In order to disincentivize large pools, we propose a small, backwards-compatible change to Bitcoin's Proof of Work (PoW) mechanism that retains both the current blockchain and miners' current investments in mining hardware. The key insight behind this change is to make it difficult to delegate proofs of work, for as long as the proof of work can be delegated, huge pools can be built, leading to a winner-takes-all GHash-at-51% sort of scenario.
Bitcoin's puzzles are sometimes compared to scratch-off lottery tickets [permacoin], with the miner's name at the top. A miner scratches one ticket after another until he finds a winning ticket and publishes it to receive its rewards. But a lone miner working alone can be scratching for months before he finds a winning ticket. For instance, A $1500 mining card, available for preorder from Butterfly Labs, will need an expected time of over 6 years to mine a single block, if it were available today. That's a long time to wait in between winning tickets. To reduce this variance, people form pools.

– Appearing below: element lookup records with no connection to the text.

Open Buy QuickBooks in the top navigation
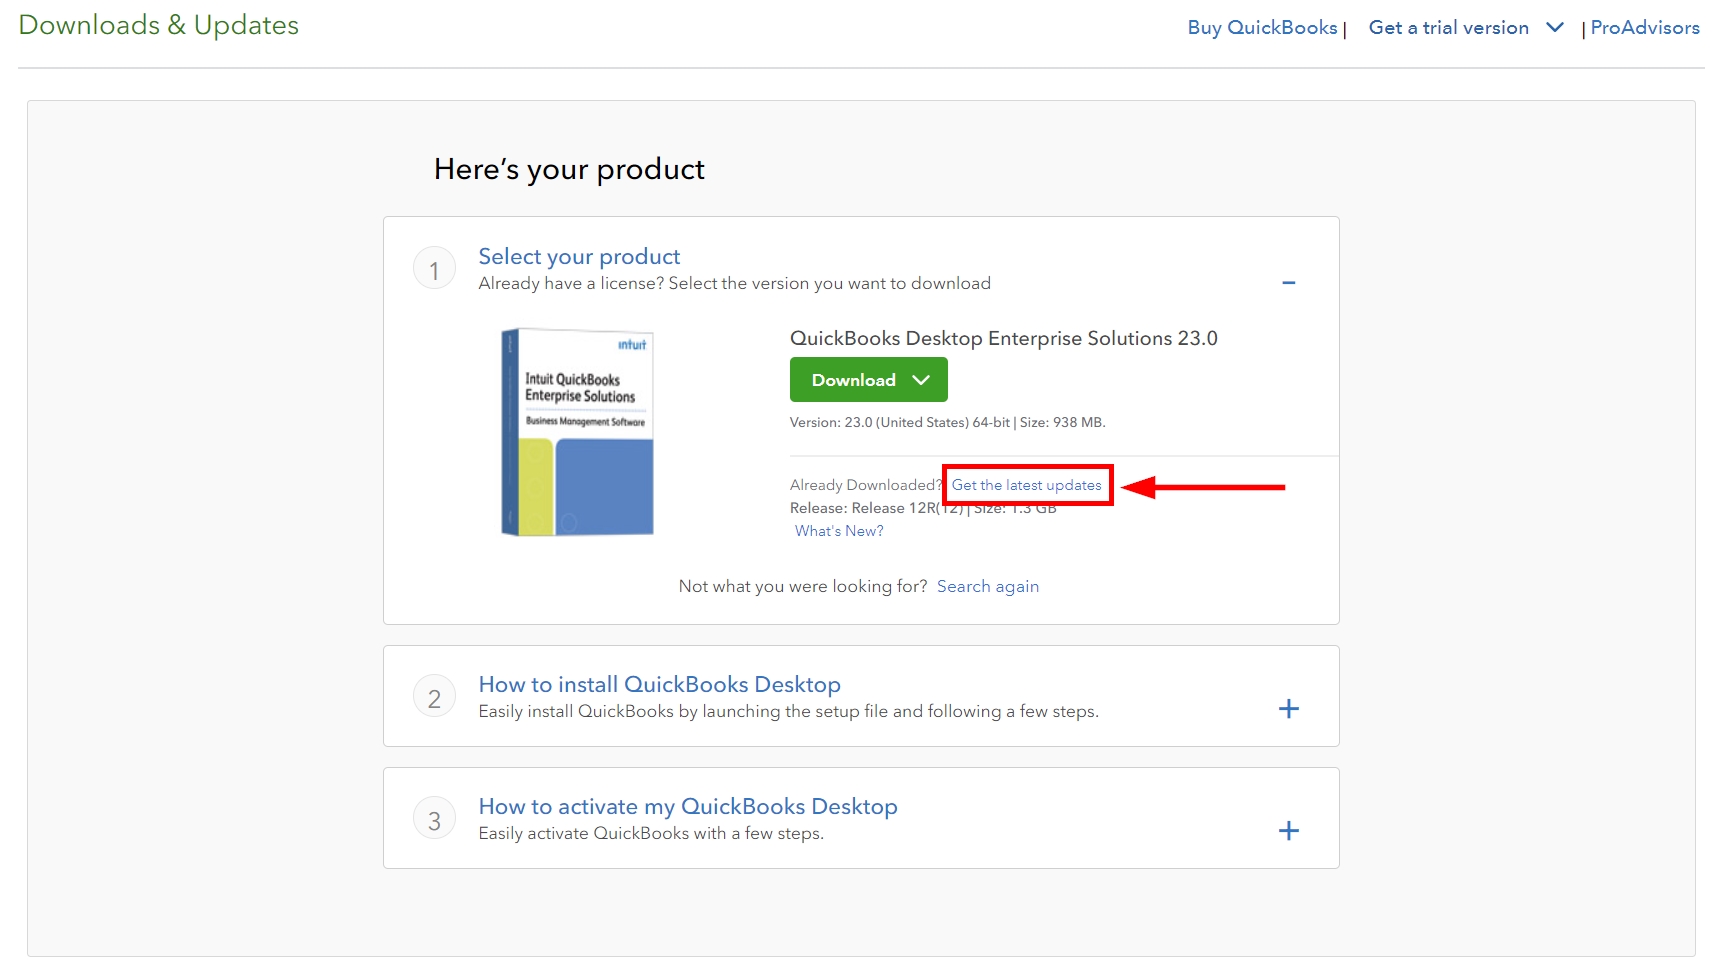This screenshot has height=970, width=1726. coord(1261,27)
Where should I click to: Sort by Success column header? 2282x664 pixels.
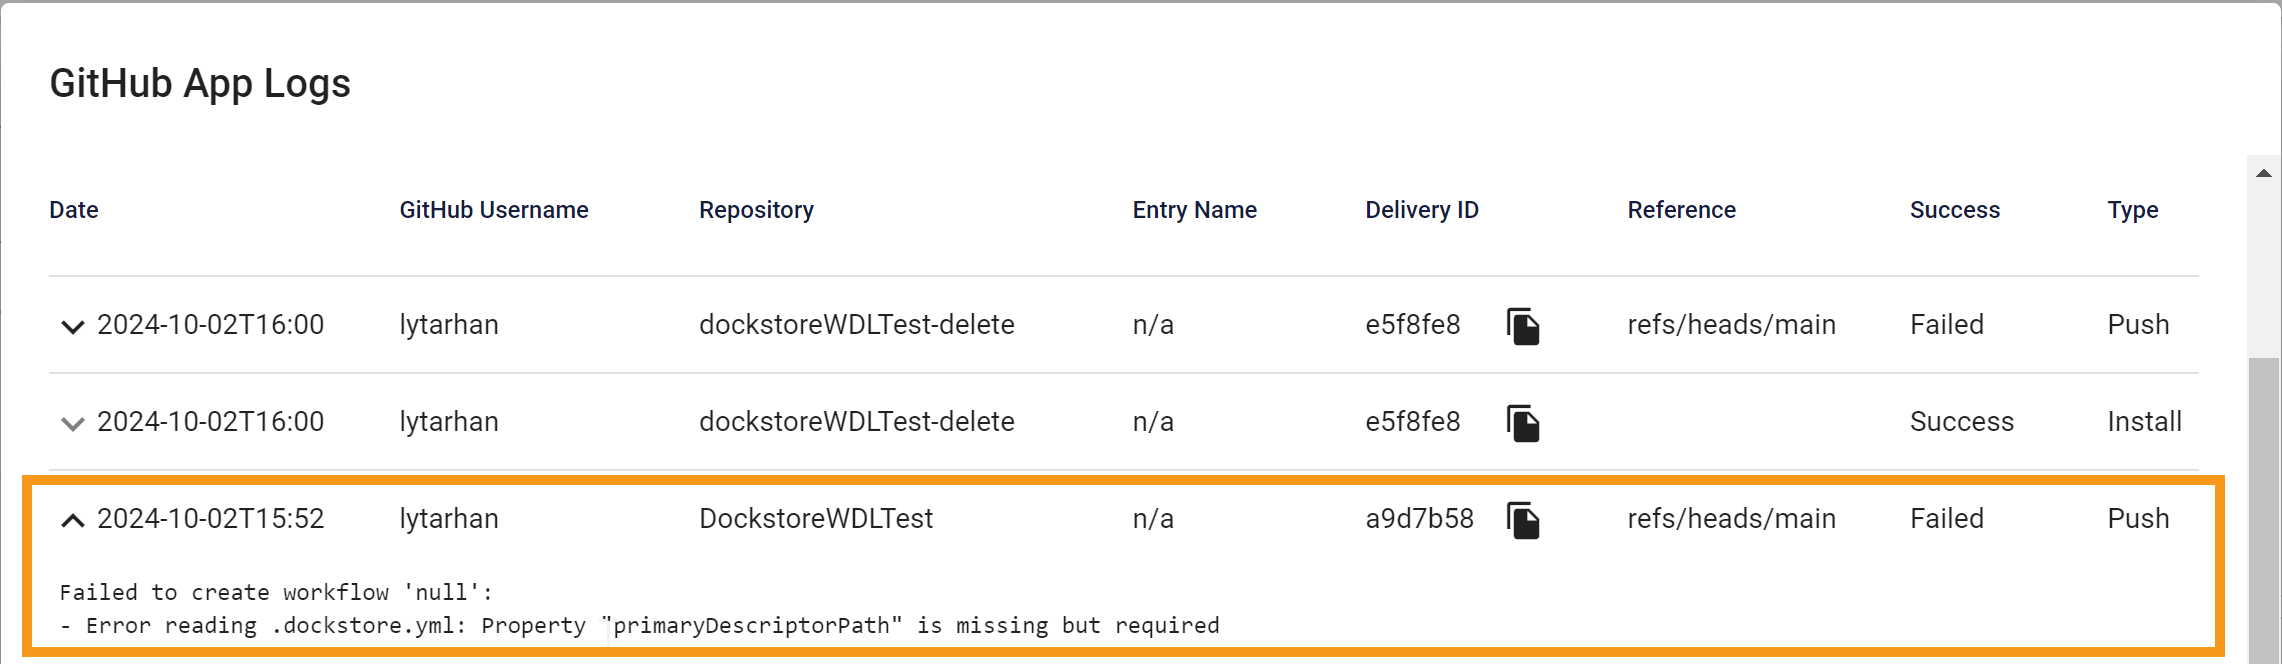pyautogui.click(x=1954, y=210)
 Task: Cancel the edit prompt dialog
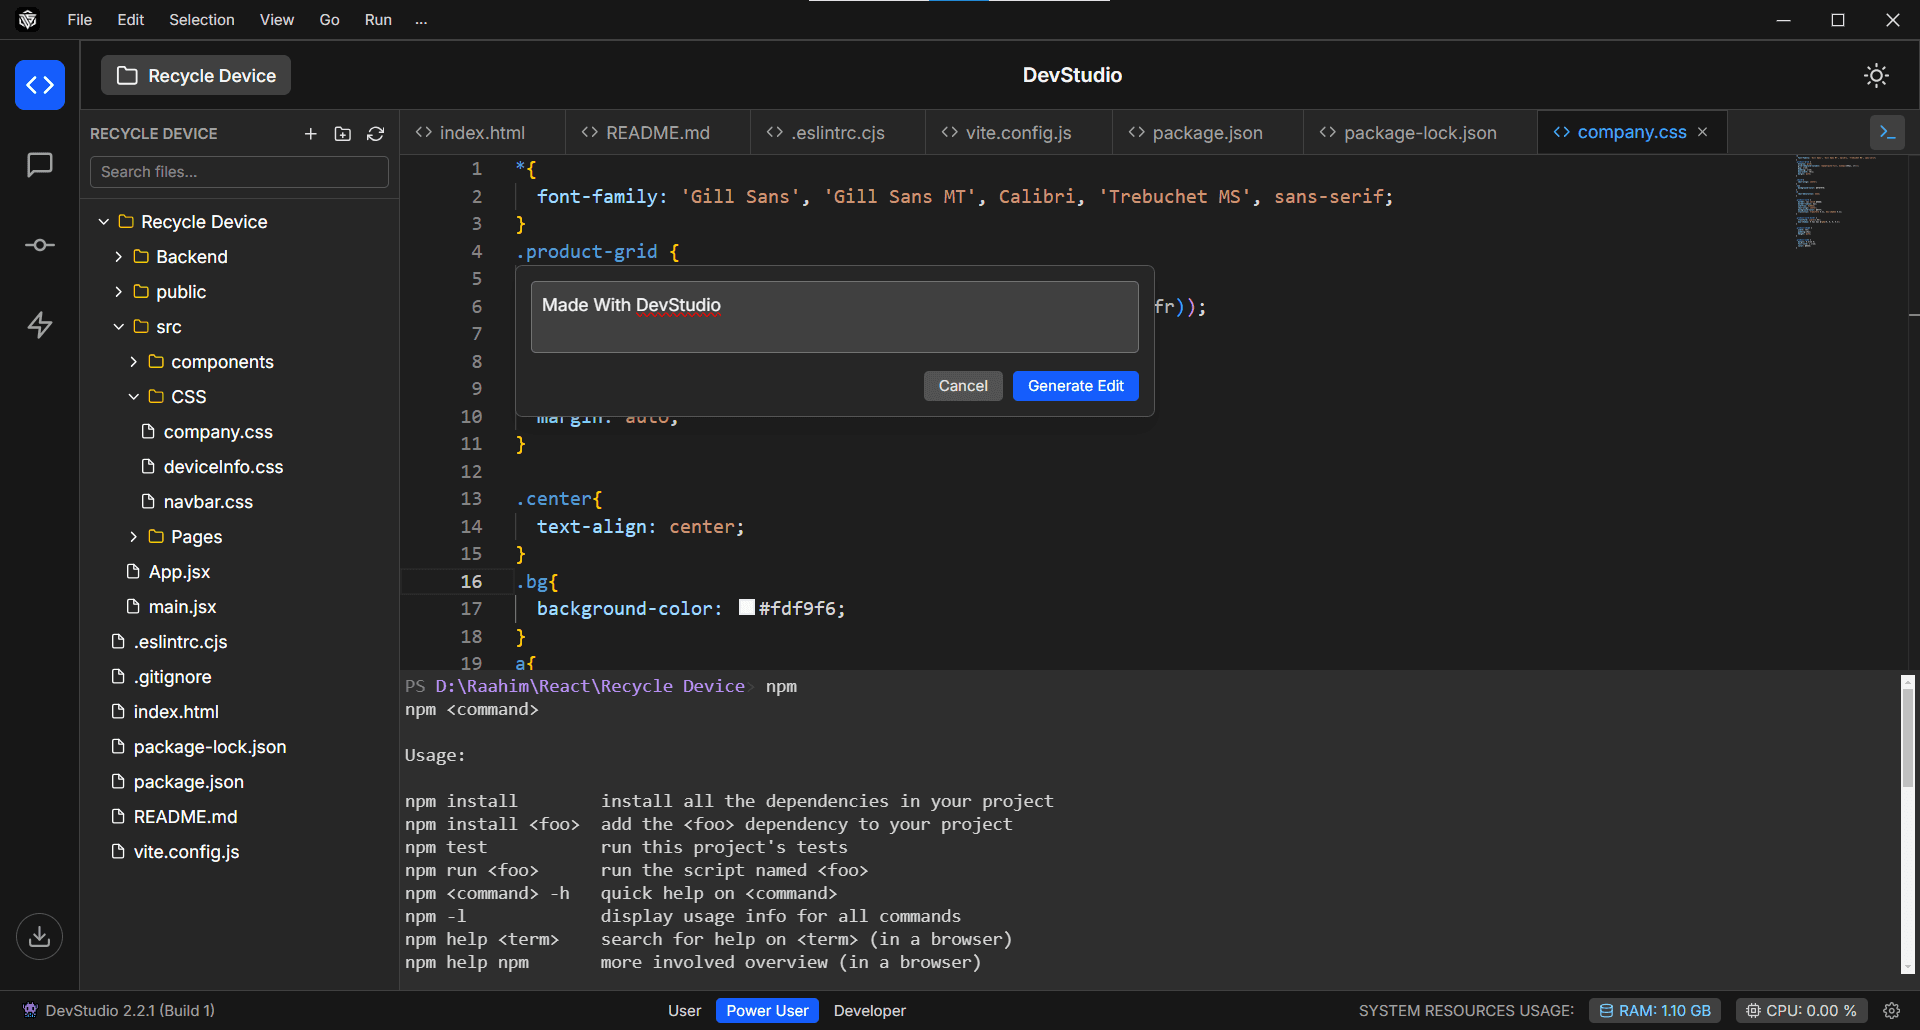963,386
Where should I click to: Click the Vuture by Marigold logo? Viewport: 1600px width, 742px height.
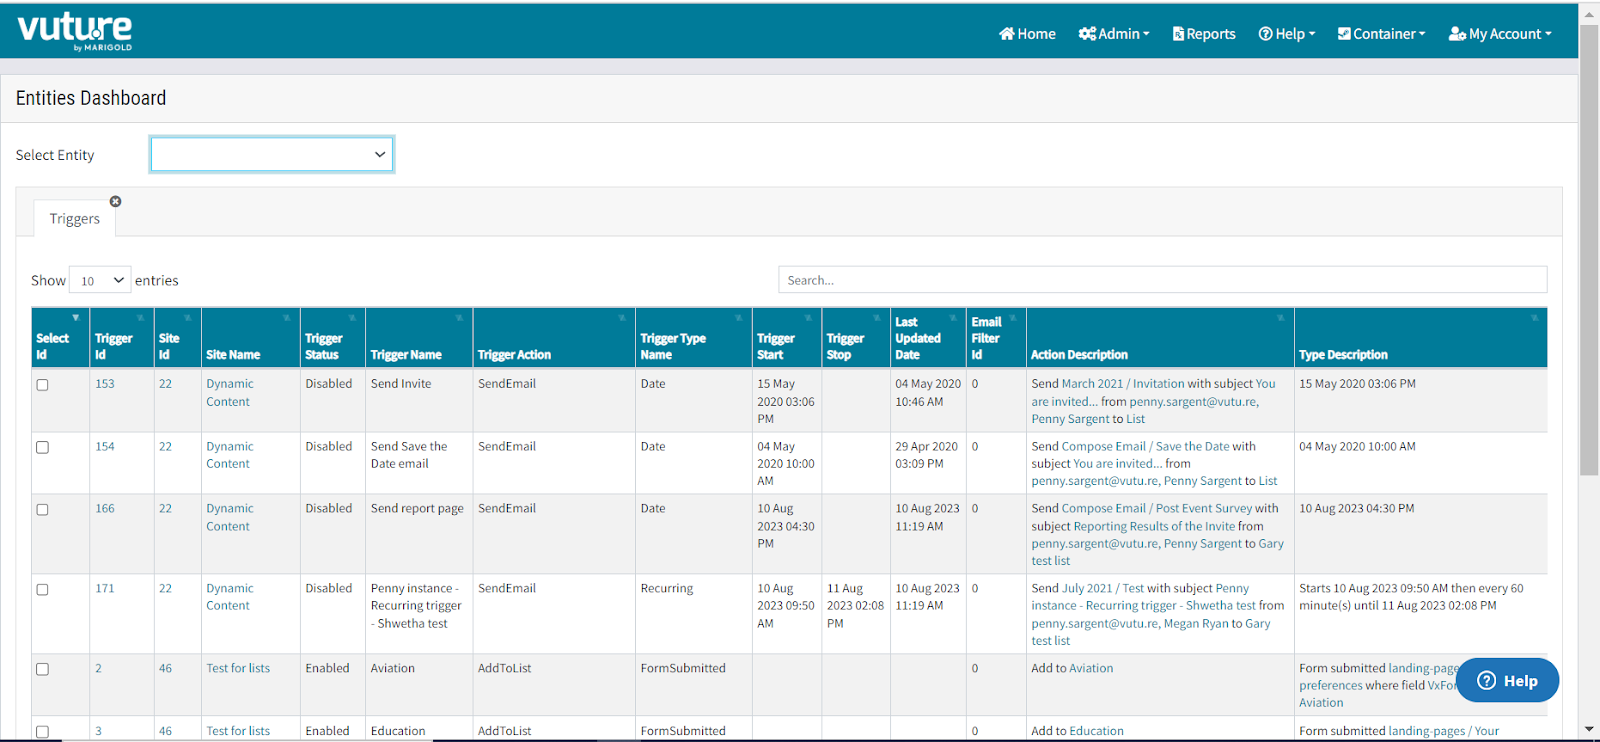point(75,31)
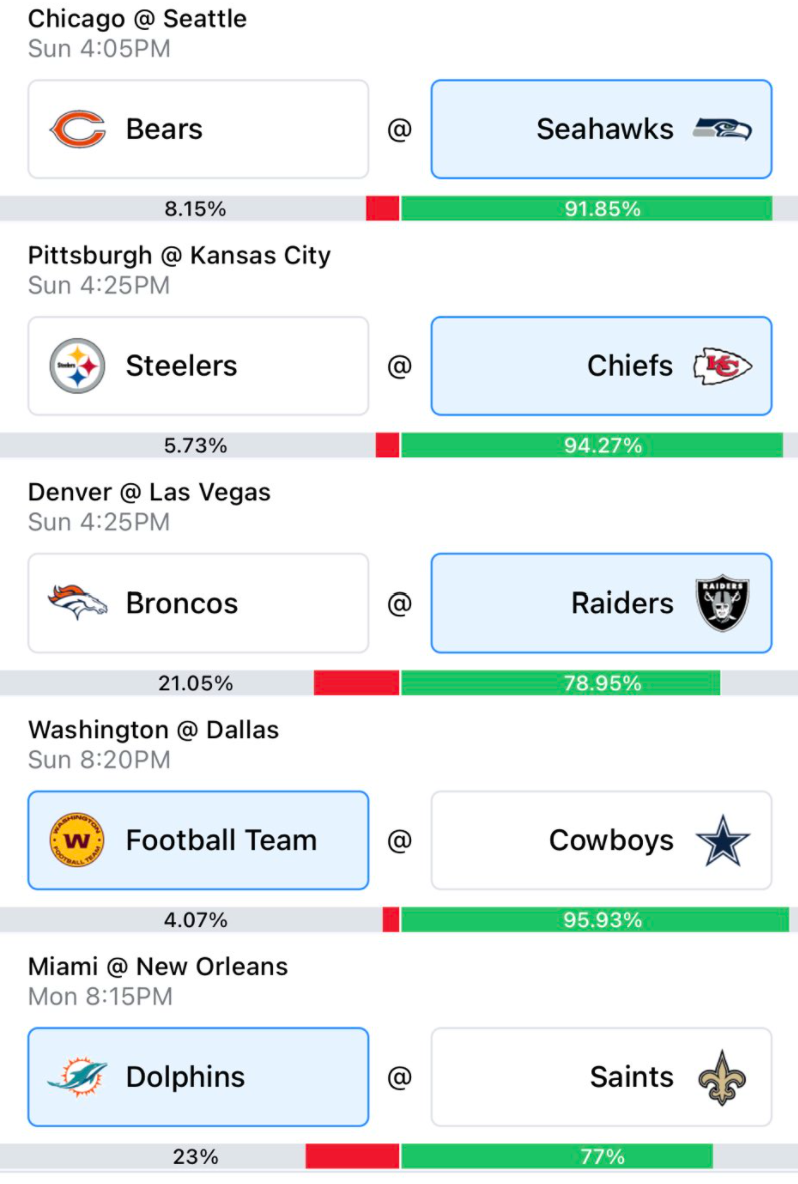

With pools, the pool manager takes a stack of tickets and distributes it among a set of pool members in such a way that the winnings can only be deposited to the pool operator's address. Together they have a lot of scratching power (aka mining power). Whenever one of the members gets a winning ticket, it publishes it, awarding the pool manager with the reward. There is no opportunity for the finder to say "finders keepers!" and keep the money for itself, because the PoW mechanism is set up to send the winnings directly to, and only to, the pool manager. The pool manager then distributes the winnings among all members of the pool, in accordance with how much they contributed to the pool.
This kind of proof of work is inherently distributable. We need a slightly different proof of work that cannot be easily outsourced to others. What does such a PoW look like?
Requirements
Before we go on to answer that question, let's discuss some must-have features of any good solution.
- Any solution in this space must preserve the existing blockchain, and with it, the existing Bitcoin balances.
- Any good solution in this space must also preserve the large investments many miners have made and are planning to make in their equipment.
- A great solution in this space would provide a seamless transition from the existing system to the new one, and provide adjustable knobs that can be fine-tuned for a desired tradeoff that fits the community's needs.